PROVIDED RECORDS:
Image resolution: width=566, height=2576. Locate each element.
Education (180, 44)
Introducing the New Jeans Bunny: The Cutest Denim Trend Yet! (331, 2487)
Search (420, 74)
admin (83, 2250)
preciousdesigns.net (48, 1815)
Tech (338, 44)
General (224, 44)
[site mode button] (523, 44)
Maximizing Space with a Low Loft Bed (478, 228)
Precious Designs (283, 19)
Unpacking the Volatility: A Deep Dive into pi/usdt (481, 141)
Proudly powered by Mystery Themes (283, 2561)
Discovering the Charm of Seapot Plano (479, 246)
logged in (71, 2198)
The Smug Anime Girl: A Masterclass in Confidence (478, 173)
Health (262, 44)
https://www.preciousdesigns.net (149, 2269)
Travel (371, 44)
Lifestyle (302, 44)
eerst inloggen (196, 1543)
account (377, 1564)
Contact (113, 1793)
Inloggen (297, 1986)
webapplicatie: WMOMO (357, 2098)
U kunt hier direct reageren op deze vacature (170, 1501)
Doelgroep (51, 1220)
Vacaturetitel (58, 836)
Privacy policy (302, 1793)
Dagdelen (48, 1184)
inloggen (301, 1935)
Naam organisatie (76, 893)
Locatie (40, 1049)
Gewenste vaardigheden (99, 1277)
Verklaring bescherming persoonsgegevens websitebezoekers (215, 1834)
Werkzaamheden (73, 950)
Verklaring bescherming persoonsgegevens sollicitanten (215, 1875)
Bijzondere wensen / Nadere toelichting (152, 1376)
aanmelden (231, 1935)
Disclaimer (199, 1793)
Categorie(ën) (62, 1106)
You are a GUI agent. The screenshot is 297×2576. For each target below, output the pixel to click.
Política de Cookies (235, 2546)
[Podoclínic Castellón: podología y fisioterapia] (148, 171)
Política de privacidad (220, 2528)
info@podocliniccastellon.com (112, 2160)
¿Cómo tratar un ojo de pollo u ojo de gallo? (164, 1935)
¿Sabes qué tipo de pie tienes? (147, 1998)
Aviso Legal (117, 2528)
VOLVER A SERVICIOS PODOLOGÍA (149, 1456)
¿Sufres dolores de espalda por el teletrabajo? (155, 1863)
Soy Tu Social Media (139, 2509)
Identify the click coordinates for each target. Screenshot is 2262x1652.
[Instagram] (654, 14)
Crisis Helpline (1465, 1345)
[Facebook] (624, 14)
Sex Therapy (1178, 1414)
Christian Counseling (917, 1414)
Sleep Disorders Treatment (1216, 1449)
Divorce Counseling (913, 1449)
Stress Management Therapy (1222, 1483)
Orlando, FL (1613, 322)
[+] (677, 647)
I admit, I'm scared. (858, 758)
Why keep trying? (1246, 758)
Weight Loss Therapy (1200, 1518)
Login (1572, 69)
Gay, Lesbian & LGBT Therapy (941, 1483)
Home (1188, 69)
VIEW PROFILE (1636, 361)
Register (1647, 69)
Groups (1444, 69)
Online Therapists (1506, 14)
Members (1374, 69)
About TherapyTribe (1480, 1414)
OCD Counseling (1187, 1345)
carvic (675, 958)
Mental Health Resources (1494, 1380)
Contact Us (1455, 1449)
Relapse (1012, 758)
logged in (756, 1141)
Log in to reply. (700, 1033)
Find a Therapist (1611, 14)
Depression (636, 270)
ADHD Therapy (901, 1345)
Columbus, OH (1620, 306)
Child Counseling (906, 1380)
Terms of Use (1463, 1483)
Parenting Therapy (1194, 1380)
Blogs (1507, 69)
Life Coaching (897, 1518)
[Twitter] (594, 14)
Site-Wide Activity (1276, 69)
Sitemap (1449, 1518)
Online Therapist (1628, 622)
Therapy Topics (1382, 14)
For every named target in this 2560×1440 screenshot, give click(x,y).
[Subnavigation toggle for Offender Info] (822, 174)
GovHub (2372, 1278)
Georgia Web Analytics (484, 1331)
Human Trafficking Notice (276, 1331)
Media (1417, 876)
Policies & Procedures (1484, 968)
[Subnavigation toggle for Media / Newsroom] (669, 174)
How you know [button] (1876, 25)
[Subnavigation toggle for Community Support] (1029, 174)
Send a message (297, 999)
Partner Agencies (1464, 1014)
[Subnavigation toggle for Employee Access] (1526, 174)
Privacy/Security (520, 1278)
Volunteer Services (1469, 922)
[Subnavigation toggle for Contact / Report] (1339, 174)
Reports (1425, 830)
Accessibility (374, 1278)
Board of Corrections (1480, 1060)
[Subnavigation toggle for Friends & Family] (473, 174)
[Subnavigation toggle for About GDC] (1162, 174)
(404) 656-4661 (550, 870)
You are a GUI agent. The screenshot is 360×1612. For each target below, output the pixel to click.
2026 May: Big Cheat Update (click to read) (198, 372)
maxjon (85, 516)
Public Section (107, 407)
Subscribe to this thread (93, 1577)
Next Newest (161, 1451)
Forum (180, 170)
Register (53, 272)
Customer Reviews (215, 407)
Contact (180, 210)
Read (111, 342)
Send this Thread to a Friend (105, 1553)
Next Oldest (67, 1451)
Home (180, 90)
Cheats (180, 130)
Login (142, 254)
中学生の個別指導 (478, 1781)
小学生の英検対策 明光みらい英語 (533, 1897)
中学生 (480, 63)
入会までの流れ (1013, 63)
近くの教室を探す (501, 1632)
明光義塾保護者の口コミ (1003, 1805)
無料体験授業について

YOUR ASSIGNMENT:
Repeat exactly the lines of the listing above, from the one with "info@podocliniccastellon.com (112, 2160)" down to the one with "Sex Therapy (1178, 1414)"; both of those lines belong in the range.

EXERCISE OUTPUT:
info@podocliniccastellon.com (112, 2160)
¿Cómo tratar un ojo de pollo u ojo de gallo? (164, 1935)
¿Sabes qué tipo de pie tienes? (147, 1998)
Aviso Legal (117, 2528)
VOLVER A SERVICIOS PODOLOGÍA (149, 1456)
¿Sufres dolores de espalda por el teletrabajo? (155, 1863)
Soy Tu Social Media (139, 2509)
Identify the click coordinates for each target. Screenshot is 2262x1652.
[Instagram] (654, 14)
Crisis Helpline (1465, 1345)
[Facebook] (624, 14)
Sex Therapy (1178, 1414)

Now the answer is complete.